И тут же показал, как исправить. Одним словом, исподволь стал приучать парнишку к отцову ремеслу. А тот и рад. Так и пропадал в плотницкой бригаде.
Когда кончил семилетку, по-настоящему стал там работать. Минеич на что молчун, на что скупой на слова был, а тут разговорился:
— Ты, слышишь, Егорка, брось силой баловать… В нашем деле взмах да глаз нужен. Глаз соврет — не в ту чатинку попадешь, взмах соврет — то перерубишь, то недорубишь.
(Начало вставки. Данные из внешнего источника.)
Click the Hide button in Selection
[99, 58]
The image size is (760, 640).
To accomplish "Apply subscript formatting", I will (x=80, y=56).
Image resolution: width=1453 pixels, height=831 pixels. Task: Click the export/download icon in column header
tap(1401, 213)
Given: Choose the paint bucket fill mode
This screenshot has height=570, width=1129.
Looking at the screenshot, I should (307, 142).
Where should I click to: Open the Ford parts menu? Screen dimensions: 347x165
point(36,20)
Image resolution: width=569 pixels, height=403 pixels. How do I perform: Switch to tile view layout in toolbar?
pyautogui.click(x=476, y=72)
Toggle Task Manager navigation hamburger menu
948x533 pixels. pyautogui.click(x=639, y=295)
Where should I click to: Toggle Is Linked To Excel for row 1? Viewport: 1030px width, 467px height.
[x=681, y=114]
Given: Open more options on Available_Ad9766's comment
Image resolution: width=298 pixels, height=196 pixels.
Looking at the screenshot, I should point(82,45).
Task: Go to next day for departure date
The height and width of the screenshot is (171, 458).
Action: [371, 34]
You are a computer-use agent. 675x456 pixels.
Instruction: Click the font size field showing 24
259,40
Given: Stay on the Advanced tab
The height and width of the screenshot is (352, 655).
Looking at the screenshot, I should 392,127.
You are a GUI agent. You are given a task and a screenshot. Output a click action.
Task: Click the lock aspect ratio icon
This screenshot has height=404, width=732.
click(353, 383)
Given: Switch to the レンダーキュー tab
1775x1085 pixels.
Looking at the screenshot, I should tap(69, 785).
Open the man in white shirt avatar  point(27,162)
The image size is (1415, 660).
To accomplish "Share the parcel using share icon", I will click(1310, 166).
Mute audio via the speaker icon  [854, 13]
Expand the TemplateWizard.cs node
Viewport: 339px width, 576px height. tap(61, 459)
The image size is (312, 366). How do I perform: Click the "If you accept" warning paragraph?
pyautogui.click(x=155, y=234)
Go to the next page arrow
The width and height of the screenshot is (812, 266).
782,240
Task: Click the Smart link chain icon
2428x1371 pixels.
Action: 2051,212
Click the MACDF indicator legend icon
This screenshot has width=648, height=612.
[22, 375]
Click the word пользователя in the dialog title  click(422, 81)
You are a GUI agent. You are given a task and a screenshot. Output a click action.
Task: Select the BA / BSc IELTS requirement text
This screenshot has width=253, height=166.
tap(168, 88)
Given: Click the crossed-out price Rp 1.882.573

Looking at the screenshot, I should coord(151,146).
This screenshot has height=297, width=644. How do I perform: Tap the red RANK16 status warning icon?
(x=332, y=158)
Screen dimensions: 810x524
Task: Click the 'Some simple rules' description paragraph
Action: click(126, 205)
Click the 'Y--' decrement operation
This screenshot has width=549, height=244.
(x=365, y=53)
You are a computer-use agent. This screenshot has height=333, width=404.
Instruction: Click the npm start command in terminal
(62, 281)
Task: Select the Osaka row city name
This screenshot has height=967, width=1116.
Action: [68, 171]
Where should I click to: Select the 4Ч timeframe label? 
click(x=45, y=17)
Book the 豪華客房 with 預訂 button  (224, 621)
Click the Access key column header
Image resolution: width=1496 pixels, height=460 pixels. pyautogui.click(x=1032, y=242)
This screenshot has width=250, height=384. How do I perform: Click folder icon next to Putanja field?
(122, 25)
Вот ты и лови… Замечай, когда у тебя взмах и точный, и в силу. Тут и добывай привычку. И к дереву привыкай, приглядывайся. Оно, сказать, хоть и бревно, а тоже свой секрет имеет. Есть прямослойное, есть свилеватое, а то и с заворотом. Станешь сколок делать, не доглядишь и напортишь. Где сук попал — тут и разговор другой… Тут добавь удара. На вершину идет полсилы, на комель — полторы… Вот оно и равно, вот оно и славно!
А то тешет-тешет, остановится вдруг и спросит:
— Чуешь, Егорка, какой дух от дерева растворяется?
Нюхает Егорка.
— Хороший! — говорит.
— То-то — хороший! Славный дух! Природой пахнет. Ну-ка, закрой глаза.
Егорка защурится, а Минеич насбирает щепочек и заставляет его носом угадывать, какого дерева щепка. Сосна там, или береза, или осина…
— Ох и люблю же я, Егорка, этот дух! Такой он тревожный да здоровый. Слыхал я, что плотники да столяры дольше всех на этом свете живут. Потому — деревянным духом дышут. Душа, значит, размягчается и сосуды всякие. Жить задорит он, этот дух!
Ну, и всякое. Про любимое дело любой молчун столько наговорит — в рукавицах не унесешь. Идут деревней с работы — Минеич Егорке дома показывает, которые вместе с Андреем рубили.
— Видишь, Егорушка. Стоят! Нет Андрея, а они стоят… В них сила его живет, мастерство его. Нет Соколка, а сила его на тепло да на радость людям жить оставлена. Да на добрую память еще. Мастерству, Егорушка, смерти нет. Два глаза, две руки да десять пальцев на них человеку дадено, а если к этому еще и мастерство — другой вечно у людей на памяти останется. Я вот, видно, на спокой скоро пойду, а охота напоследок для памяти себе чего-нибудь потесать. Клуб вам, молодым, что ли… Вы дольше помнить будете. Да и дети ваши… Ты, Егорка, затрави-ко холостяжник! Теребите правление, председателя — давай, мол, клуб. Мне уж по годам неудобно, да и не мастак я разговаривать. Самое ваше дело…
И провернули, слушай-ко! Председатель сперва было ни в какую. А молодежь чего удумала… Соберутся напротив председателева дома, да до вторых кочетов — гулянку. Гармошек натащут, пляс учинят, песни опять же — разлюлюшеньки-люлю! Тот было им выговаривать, а они в голос:
— Давайте клуб! Иначе до утра плясать будем. Посменно.
Председателю они, верно, не так уж досаждали. Намается за день — до подушки бы добраться. Да и спать здоров. А у супруги неврозы врачи подозревать стали. Не знаю через чего, а только клуб построили. Егорка с Минеичем отличались. До темного темна на лесах, бывало, торчат.
Так-то вот, года через два получился из Егорки плотник. На отличку по колхозному обиходу.